▸ **Problem statement**
Please repeat the data below line for line, with no changes.

▸ **Listed entries**
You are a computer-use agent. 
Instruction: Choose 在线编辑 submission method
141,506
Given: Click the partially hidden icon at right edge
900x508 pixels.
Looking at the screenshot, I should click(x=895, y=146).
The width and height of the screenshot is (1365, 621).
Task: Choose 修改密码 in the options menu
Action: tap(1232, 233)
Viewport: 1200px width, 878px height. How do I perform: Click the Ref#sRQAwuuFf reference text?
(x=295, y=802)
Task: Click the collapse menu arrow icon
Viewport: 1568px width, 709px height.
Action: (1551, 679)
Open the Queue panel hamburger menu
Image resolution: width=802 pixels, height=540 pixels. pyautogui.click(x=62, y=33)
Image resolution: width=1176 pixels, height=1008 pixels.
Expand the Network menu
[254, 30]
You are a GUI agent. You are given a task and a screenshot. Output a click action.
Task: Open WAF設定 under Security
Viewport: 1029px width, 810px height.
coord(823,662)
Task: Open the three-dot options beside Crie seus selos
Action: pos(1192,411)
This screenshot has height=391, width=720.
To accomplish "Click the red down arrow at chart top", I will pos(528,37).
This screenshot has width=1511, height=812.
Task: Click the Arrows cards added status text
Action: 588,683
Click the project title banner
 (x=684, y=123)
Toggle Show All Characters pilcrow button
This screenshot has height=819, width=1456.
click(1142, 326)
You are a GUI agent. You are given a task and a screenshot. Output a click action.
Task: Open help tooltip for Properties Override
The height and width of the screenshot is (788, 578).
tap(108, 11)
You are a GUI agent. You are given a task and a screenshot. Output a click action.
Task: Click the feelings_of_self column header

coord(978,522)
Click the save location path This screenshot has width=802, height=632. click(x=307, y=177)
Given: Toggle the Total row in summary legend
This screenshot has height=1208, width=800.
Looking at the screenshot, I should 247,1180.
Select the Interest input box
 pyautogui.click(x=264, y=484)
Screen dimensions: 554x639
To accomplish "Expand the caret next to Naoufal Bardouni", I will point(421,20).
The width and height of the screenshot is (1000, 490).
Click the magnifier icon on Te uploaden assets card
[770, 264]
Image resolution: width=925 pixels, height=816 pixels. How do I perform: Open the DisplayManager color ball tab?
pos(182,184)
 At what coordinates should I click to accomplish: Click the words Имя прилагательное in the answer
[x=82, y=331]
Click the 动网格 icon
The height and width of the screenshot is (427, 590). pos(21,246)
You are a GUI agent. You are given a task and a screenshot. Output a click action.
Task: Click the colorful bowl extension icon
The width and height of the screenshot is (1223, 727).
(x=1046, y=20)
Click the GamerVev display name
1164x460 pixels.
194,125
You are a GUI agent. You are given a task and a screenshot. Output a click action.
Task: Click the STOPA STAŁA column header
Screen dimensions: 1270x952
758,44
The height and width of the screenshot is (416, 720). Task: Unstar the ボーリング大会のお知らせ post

▸ **Answer to this problem**
You are a computer-use agent. 
Instruction: Choose 在线编辑 submission method
141,506
Given: Click the partially hidden icon at right edge
900x508 pixels.
Looking at the screenshot, I should click(x=895, y=146).
The width and height of the screenshot is (1365, 621).
Task: Choose 修改密码 in the options menu
Action: tap(1232, 233)
Viewport: 1200px width, 878px height. How do I perform: Click the Ref#sRQAwuuFf reference text?
(x=295, y=802)
Task: Click the collapse menu arrow icon
Viewport: 1568px width, 709px height.
Action: (1551, 679)
Open the Queue panel hamburger menu
Image resolution: width=802 pixels, height=540 pixels. pyautogui.click(x=62, y=33)
Image resolution: width=1176 pixels, height=1008 pixels.
Expand the Network menu
[254, 30]
You are a GUI agent. You are given a task and a screenshot. Output a click action.
Task: Open WAF設定 under Security
Viewport: 1029px width, 810px height.
coord(823,662)
Task: Open the three-dot options beside Crie seus selos
Action: pos(1192,411)
This screenshot has height=391, width=720.
To accomplish "Click the red down arrow at chart top", I will pos(528,37).
This screenshot has width=1511, height=812.
Task: Click the Arrows cards added status text
Action: 588,683
Click the project title banner
 (x=684, y=123)
Toggle Show All Characters pilcrow button
This screenshot has height=819, width=1456.
click(1142, 326)
You are a GUI agent. You are given a task and a screenshot. Output a click action.
Task: Open help tooltip for Properties Override
The height and width of the screenshot is (788, 578).
tap(108, 11)
You are a GUI agent. You are given a task and a screenshot. Output a click action.
Task: Click the feelings_of_self column header

coord(978,522)
Click the save location path This screenshot has width=802, height=632. click(x=307, y=177)
Given: Toggle the Total row in summary legend
This screenshot has height=1208, width=800.
Looking at the screenshot, I should 247,1180.
Select the Interest input box
 pyautogui.click(x=264, y=484)
Screen dimensions: 554x639
To accomplish "Expand the caret next to Naoufal Bardouni", I will point(421,20).
The width and height of the screenshot is (1000, 490).
Click the magnifier icon on Te uploaden assets card
[770, 264]
Image resolution: width=925 pixels, height=816 pixels. How do I perform: Open the DisplayManager color ball tab?
pos(182,184)
 At what coordinates should I click to accomplish: Click the words Имя прилагательное in the answer
[x=82, y=331]
Click the 动网格 icon
The height and width of the screenshot is (427, 590). pos(21,246)
You are a GUI agent. You are given a task and a screenshot. Output a click action.
Task: Click the colorful bowl extension icon
The width and height of the screenshot is (1223, 727).
(x=1046, y=20)
Click the GamerVev display name
1164x460 pixels.
194,125
You are a GUI agent. You are given a task and a screenshot. Output a click action.
Task: Click the STOPA STAŁA column header
Screen dimensions: 1270x952
758,44
The height and width of the screenshot is (416, 720). Task: Unstar the ボーリング大会のお知らせ post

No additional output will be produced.